Разумеется, Николай Павлович не мог знать, что в ночь с 12 на 13 декабря он был особенно уязвим для заговорщиков (караул в Зимнем дворце несла 3-я фузилерная рота под командой штабс-капитана Московского полка М. А. Бестужева). Получив информацию о намерениях заговорщиков, он решил форсировать события. Тринадцатого декабря во дворец был вызван командующий Гвардейским корпусом генерал А. Л. Воинов. Поставив его в известность о воле Константина, Николай распорядился собрать в Зимнем к шести часам утра всех генералов и полковых командиров гвардии. Он намеревался обратиться к высшему командному составу гвардии, «дабы лично им объяснить весь ход происходившего <…> и поручить им растолковать сие ясным образом своим подчиненным, дабы не было предлога к беспорядку».[324]
К восьми часам вечера Госсовет был собран, но Михаил – личный свидетель волеизъявления Константина – отсутствовал: он получил депешу только в два часа дня 13 декабря и прибыть к намеченному времени не мог физически.

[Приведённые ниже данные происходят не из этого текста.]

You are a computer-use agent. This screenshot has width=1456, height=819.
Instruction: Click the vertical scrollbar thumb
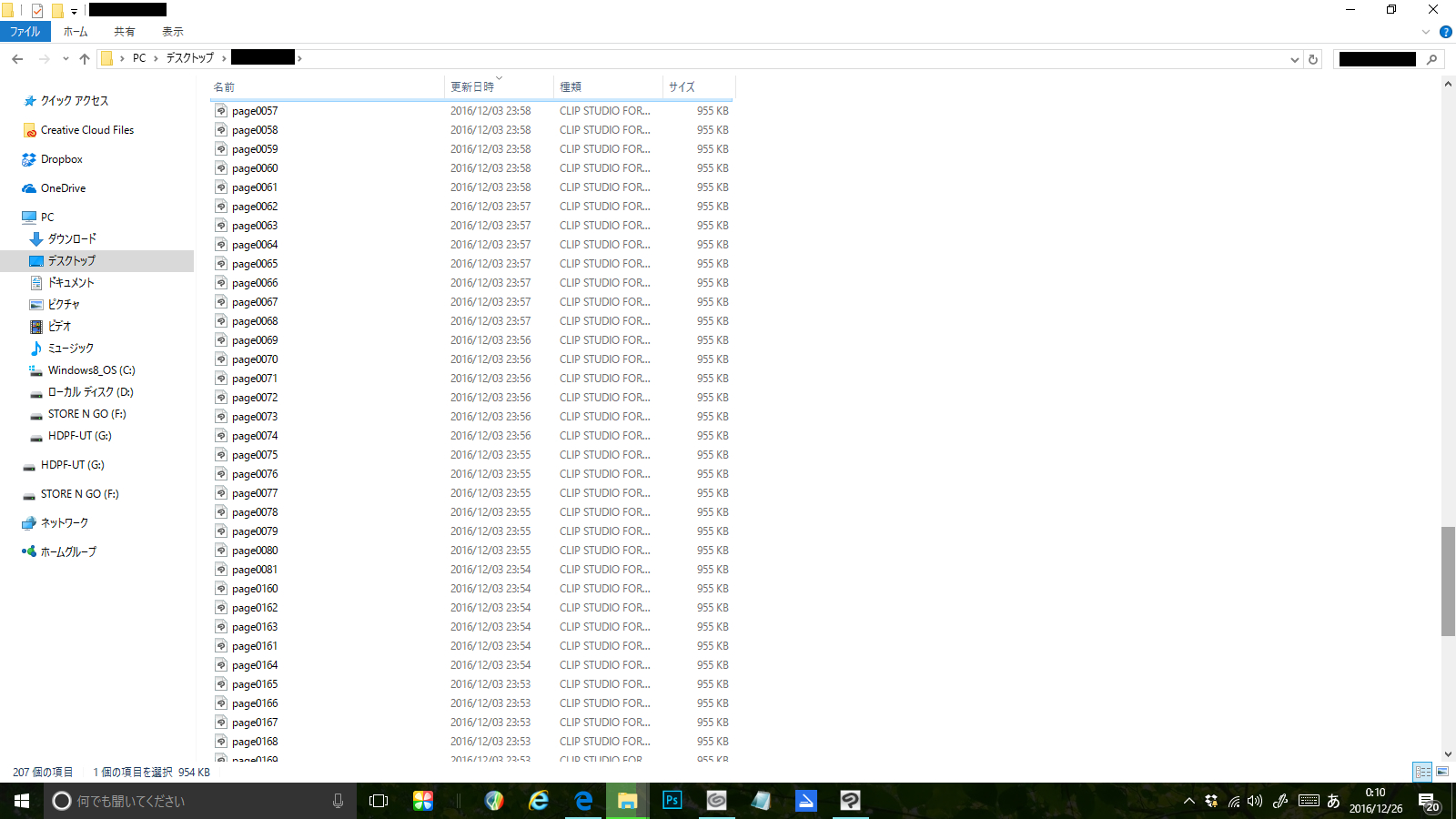point(1448,581)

Примерно в это же время лидеры мятежников приняли решение о начале восстания утром 14 декабря. Но в ночь накануне выступления Трубецкой, Булатов и Якубович отказались выполнять назначенные им обязанности. При этом ни один из руководителей восстания не проинформировал других руководителей и своих подчиненных о своем самоустранении.